By David Sices '54. NewHaven and London: Yale University Press1968. 189 pp. $6.50.
This is a learned, soundly critical, and well documented work, whose author I remember as a brilliant student in the 1950's. He studies the influences on Rolland's conception of music and how it enters the character of Jean-Christophe Krafft and the famous novel that bears his name.
From Spinoza, Rolland took the notion of life as a river eternally flowing and dominated by a life-force, to which his own life responded with a vigorous creative ardor, music and his novel too he saw as part of life's river. This is the period of heroic individualism in author and composer.

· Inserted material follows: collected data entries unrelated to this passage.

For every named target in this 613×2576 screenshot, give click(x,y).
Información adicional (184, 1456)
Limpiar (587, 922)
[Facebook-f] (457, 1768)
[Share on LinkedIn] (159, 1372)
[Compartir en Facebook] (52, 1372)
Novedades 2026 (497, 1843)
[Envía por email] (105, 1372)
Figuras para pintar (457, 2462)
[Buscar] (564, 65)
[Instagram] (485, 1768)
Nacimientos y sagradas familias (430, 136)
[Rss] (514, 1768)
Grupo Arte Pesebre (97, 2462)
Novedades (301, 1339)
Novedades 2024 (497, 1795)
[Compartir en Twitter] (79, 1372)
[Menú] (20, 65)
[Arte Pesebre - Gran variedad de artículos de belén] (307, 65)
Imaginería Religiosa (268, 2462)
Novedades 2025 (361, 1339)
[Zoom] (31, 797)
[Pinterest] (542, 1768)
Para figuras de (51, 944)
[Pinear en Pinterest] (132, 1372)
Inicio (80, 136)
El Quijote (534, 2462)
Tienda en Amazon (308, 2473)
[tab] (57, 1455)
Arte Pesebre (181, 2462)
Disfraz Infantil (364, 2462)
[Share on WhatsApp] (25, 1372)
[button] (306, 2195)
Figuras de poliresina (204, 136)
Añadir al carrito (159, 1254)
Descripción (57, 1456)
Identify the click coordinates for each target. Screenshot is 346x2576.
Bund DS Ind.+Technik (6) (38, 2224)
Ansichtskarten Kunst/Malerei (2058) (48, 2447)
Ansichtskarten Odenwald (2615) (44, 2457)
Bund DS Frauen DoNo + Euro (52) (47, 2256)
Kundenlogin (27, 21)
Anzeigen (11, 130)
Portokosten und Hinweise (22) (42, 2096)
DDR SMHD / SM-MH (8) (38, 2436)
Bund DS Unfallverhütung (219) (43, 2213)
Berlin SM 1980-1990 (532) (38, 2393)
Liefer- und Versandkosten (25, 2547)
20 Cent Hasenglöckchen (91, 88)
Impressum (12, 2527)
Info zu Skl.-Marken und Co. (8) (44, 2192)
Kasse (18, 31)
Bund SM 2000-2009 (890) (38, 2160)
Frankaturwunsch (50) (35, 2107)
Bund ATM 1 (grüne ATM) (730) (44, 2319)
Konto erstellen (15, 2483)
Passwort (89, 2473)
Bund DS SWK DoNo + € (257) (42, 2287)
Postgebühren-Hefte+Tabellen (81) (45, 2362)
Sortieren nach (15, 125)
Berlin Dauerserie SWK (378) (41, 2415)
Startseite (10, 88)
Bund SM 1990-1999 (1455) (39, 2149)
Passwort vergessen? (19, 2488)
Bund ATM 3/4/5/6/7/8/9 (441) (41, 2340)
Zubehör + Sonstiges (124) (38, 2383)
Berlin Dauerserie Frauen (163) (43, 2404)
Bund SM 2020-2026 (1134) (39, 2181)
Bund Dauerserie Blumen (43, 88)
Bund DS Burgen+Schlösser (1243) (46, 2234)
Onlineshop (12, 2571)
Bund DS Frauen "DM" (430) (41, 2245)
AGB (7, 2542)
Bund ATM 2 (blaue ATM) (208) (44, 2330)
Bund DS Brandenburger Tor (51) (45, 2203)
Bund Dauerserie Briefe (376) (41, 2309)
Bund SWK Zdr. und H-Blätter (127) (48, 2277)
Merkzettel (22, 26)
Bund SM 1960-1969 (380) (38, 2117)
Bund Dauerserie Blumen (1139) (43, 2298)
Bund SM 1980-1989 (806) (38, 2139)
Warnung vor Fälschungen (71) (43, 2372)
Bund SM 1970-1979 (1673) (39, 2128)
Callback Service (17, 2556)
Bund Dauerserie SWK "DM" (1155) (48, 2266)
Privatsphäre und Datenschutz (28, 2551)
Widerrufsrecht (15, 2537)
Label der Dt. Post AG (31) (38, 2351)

From Renan, Rolland learned that the road of self-realization is not straight but zigzag, lost and found again. This influence is strengthened by Goethe's "stirb und werde": that is, dying to one stage of growth is followed by a leap ahead toward final harmony as dissonance is resolved in music. „
By Tolstoi, Rolland was led astray to a social and democratic view of music, which as in Tolstoi's What Is Art? should reach all manner of men and feed their souls. Forced by his rejection of music for the elite, Jean-Christophe leaps backward over the nineteenth century to Handel, his one examplar from the past. But disillusioned with the human mass by experience of revolution, he springs from the Tolstoian bog to the firm ground of his final view of music. Music now is nourished by artistic aristocrats and voices universal and eternal things above the laws of a day and is freed from social doctrine.
From this point on, I miss the full clarity of the previous chapters, but this is what I think the author meant. The finale of Jean-Christophe aims to reconcile the seeming contrasts in the life and work of the composer through what is constant in his nature and ambition. The irregular progress in thought and music through the turbulence of passion and conflict shows at each stage the same violent creative force and bold and independent will to greatness.
And why is Jean-Christophe a musical novel?
First, our critic writes, "Breadth of scope is an attribute of the essential musical quality of the novel"; and Jean-Christophe has, beyond question, breadth of scope.
Further, "The shape of Rolland's novel is an architecture based on the intersection of theme, rhythm, conflict, and plastic line," as a Beethoven symphony is built on motif, rhythm, harmony, and development. "It is in this way that Jean-Christophe may be seen as a musical novel." And again, "A musical novel should be the flowering of a sentiment which is its soul." (But are not such form and such unfolding, structural qualities of all novels that we judge as art?)
However this may be, Mr. Sices has illumined for us the life and thought and art of a great Frenchman who without denying his race became a great European.
Mr. Pearson is Professor of English, Emeritus, Dartmouth College.